Images courtesy of Jeanine Leane and John Kinsella.
From now, and throughout 2021, we’re celebrating 25 years of publishing. Milestones include the publication of Cordite Poetry Review’s 100th issue in February, Cordite Books’ 40th print title, and the new free digital anthology 40 Poets.
For 25 years we have kept Cordite Poetry Review credible, lively, diverse, ethical and free, while continuing to pay authors, our contributing editors and the guests who help make our publications happen. It is a relentless endeavour, but a necessary one.
Two titans of literary activism, Jeanine Leane and John Kinsella, will be doing us the honour of guest-editing the poetry for issue 101: UNTHEMED 10: their call below doubles as an acknowledgement of our achievements.
Cordite’s first newsprint broadsheets published some of the final poems of renowned authors, as well as many of the first by members the new generation rising up to take their place. More international than ever before, Cordite Poetry Review now includes many writers not yet born when we began. Here we stand – tenacious, upright and still publishing, embarking on our next 25 years.
We cherish the worldwide collaborations we’ve been a part of, and our millions of readers across the world throughout the past 25 years. Although we receive no financial or in-kind support from any university, the strong network we have established with higher education institutions across Australia, and many others overseas, is fundamental to our success.
We’ve always been known, and will remain, simply as Cordite. The world knows who we are and what Cordite means for literature.
We are looking for poetry that enacts and is responsible for what it considers. The crossover between the degradation of human rights and the injustices of capitalism seems to inevitably align with the destruction of the biosphere, and – even if it does not refer directly to these wrongs – we expect a poem to exist with a consciousness of the environment in which it is being written.
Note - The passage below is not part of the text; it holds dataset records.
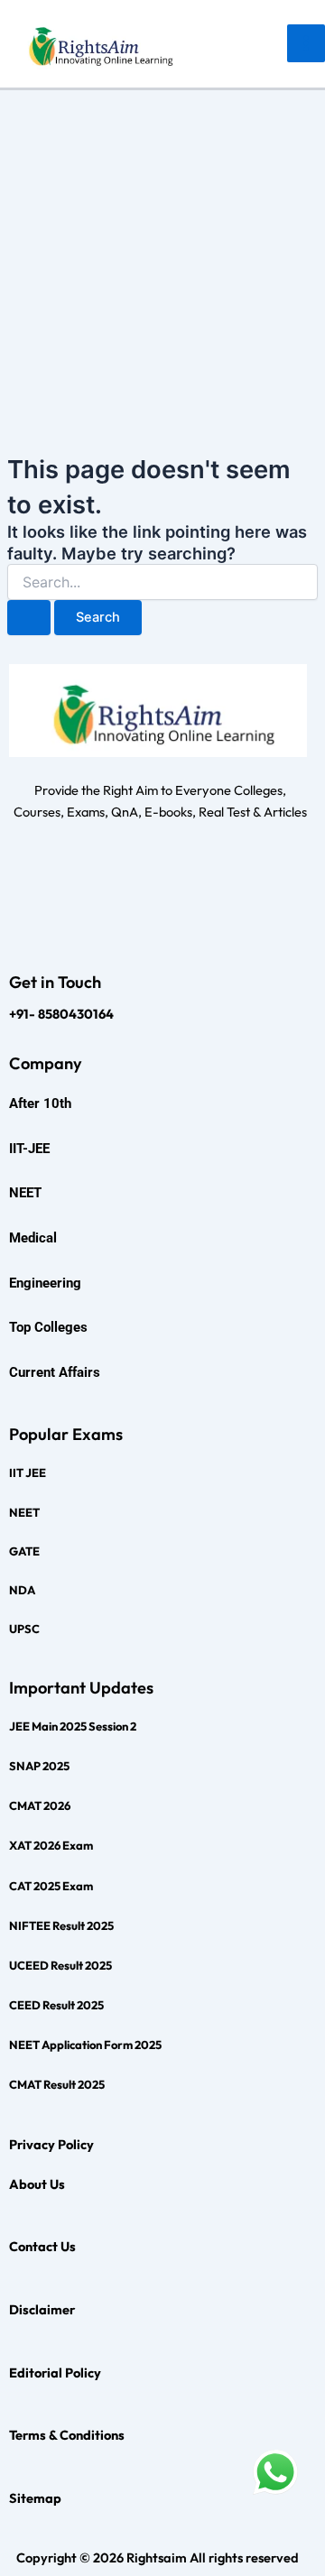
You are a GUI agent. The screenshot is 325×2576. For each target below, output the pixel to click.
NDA (22, 1590)
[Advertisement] (162, 261)
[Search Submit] (29, 617)
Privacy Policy (51, 2144)
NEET (24, 1512)
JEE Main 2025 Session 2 (72, 1726)
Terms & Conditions (67, 2434)
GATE (24, 1551)
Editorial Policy (55, 2372)
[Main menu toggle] (306, 43)
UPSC (24, 1628)
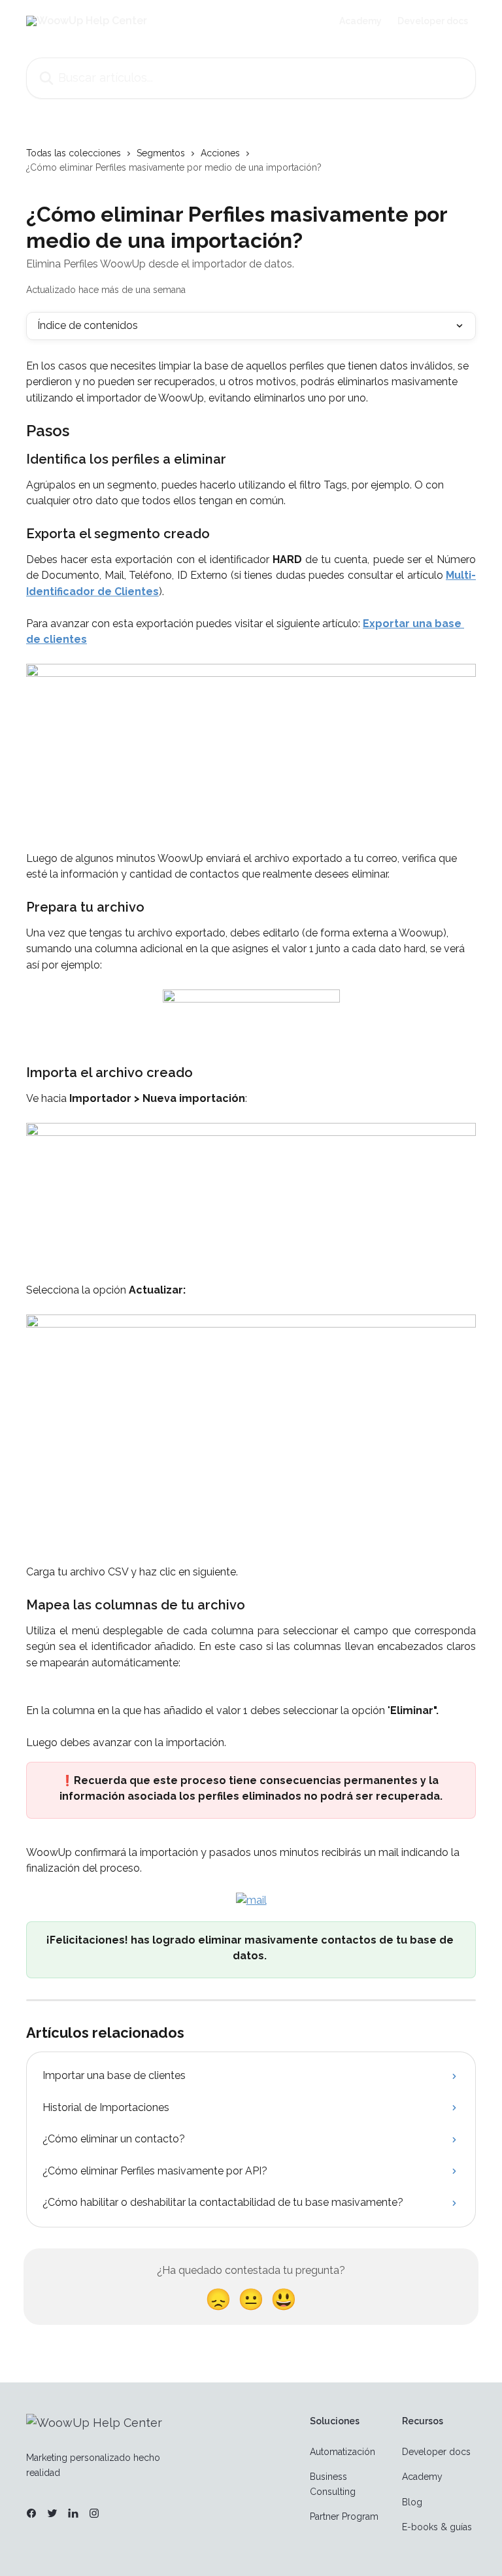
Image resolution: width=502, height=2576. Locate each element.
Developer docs (432, 21)
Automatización (342, 2452)
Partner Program (344, 2516)
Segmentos (161, 153)
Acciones (220, 153)
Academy (360, 21)
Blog (412, 2502)
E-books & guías (437, 2527)
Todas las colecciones (73, 153)
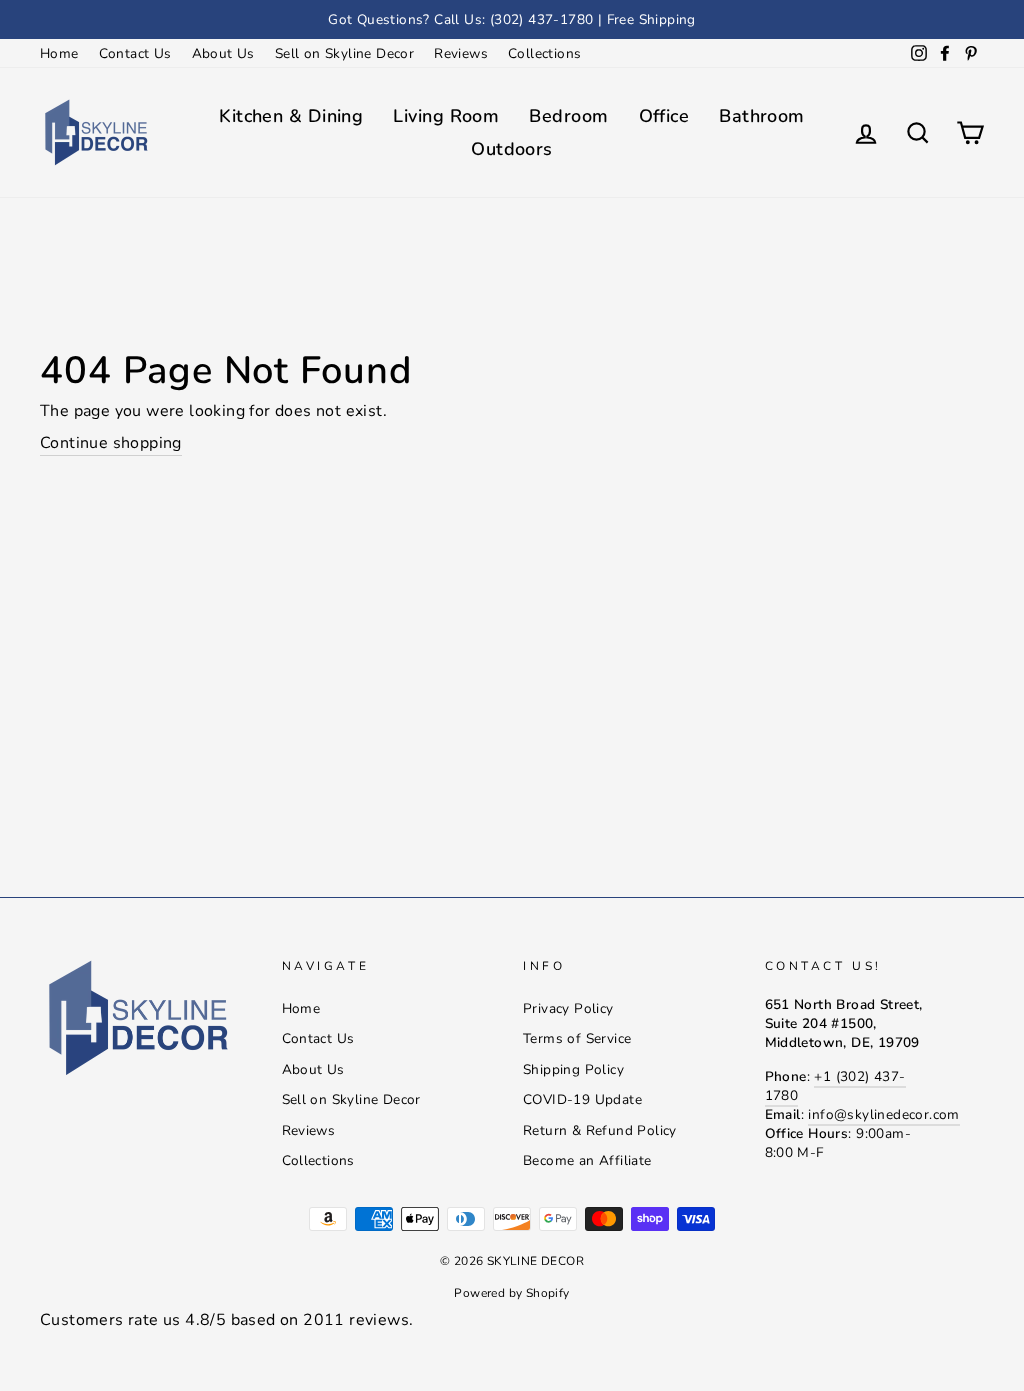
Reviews (461, 53)
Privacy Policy (568, 1008)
For some, crisis is an ongoing state of being, and continuing colonialism and neo-colonialism ensure that past wrongs cannot truly be addressed. Poetry is a way to engage a decolonisation that is imperative if our world is to be respected and its exploitation halted. The many brinks people have been pushed to over millennia by imperialism are reaching an ecological fracture that will be absolute unless addressed.
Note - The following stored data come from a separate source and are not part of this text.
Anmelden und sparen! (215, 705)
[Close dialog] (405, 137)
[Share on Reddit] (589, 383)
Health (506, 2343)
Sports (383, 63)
So, we look for poems that can be on any topic written in any style but are conscious of crises, brinks and redress. We are not talking about polemical verse (though we are not opposed to this per se), but poetry of consciousness – the beauty of the poem is second to the act of confrontation, healing and investigation of culpabilities.
We are calling for poetry that moves beyond a beautiful art form to literature that recognises the capacity and far-reaching impacts of poetry for social justice, community awareness and social and emotional wellbeing. Activism, yes, of course, but with deep belief in the poem having purpose as a dynamic means, and not just as an act of writing.
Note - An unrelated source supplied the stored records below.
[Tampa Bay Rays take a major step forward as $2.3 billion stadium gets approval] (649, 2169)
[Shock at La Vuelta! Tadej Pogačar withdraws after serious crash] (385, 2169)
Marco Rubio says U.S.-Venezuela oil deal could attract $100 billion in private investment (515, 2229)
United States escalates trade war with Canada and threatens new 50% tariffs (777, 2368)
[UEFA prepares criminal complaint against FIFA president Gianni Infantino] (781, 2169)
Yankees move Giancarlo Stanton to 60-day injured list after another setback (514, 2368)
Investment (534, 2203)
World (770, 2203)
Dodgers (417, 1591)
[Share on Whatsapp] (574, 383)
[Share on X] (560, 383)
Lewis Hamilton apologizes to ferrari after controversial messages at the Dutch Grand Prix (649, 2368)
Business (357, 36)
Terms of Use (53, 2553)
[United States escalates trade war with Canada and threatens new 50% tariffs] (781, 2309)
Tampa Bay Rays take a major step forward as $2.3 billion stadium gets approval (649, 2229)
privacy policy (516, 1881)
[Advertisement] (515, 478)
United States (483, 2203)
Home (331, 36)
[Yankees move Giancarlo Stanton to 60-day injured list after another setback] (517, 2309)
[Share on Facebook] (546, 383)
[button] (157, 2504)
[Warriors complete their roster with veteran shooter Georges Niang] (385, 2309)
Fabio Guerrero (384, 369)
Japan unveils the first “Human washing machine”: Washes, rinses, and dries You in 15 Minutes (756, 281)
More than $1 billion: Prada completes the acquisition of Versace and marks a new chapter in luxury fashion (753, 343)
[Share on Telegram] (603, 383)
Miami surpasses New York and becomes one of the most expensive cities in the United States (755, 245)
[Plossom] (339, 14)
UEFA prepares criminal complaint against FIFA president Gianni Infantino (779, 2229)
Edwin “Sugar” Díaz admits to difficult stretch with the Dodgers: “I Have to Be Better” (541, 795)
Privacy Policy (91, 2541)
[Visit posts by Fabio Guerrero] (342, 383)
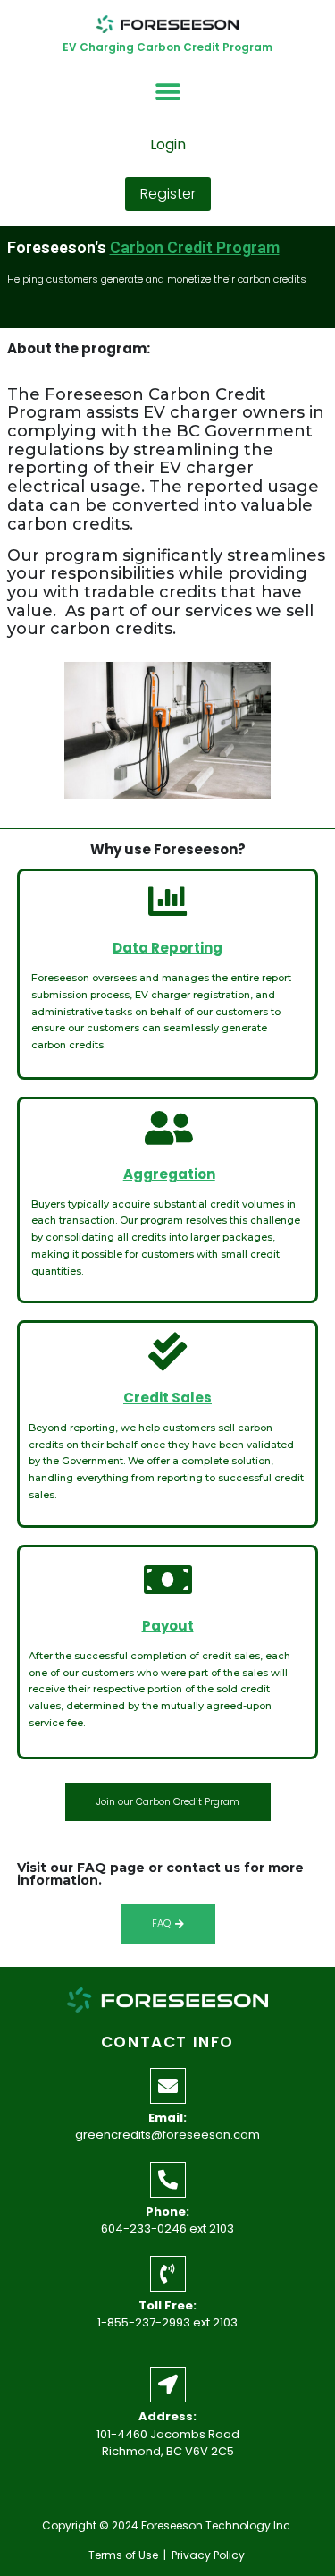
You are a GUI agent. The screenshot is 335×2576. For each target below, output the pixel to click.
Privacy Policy (209, 2555)
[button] (167, 92)
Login (168, 144)
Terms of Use (123, 2555)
This being a celebration of the 25th year of a poetry journal that has enabled many activisms and assisted many voices to speak, we are conscious of what has come before across the great diversity, celebration and confrontations of previous Cordite Poetry Review issues, and their committed and believing editors.
This call is also a thank you to all editors and contributors of the past as we look to a future of peaceful and committed resistance to the status quo and the blandness of security in capital and social privilege.
–John Kinsella and Jeanine Leane
Submit poems (prose, comics, visual, concrete) or works of micro-fiction (500 words maximum). Read more about submitting to Cordite Poetry Review. Please note:
- The guest editor has sovereign selection choice for all poems submitted.
- Masthead editors will also contribute to the issue.
- We will only read submissions sent during our official submission periods.
- Cordite maintains a hybrid submissions policy. This means that the guest editor may invite five (5) Australian and five (5) overseas authors directly to submit to the issue. In addition, the guest-editor will anonymously select an additional 30-35 works from Australian authors and use their discretion to select further overseas works. For each issue, the guest editor does not know the identities of the online contributors (via Submittable) until after the final selections have been made.
- Simultaneous submissions or previously published material will not be considered. This includes works published in print and web journals but does not apply to material first published on personal blogs.
- Please place up to three (3) poems in one (1) Word, RTF or PDF document (unless specifically noted otherwise for special issues), with no identifying details in the document itself.
- We are not able to offer feedback on individual poems.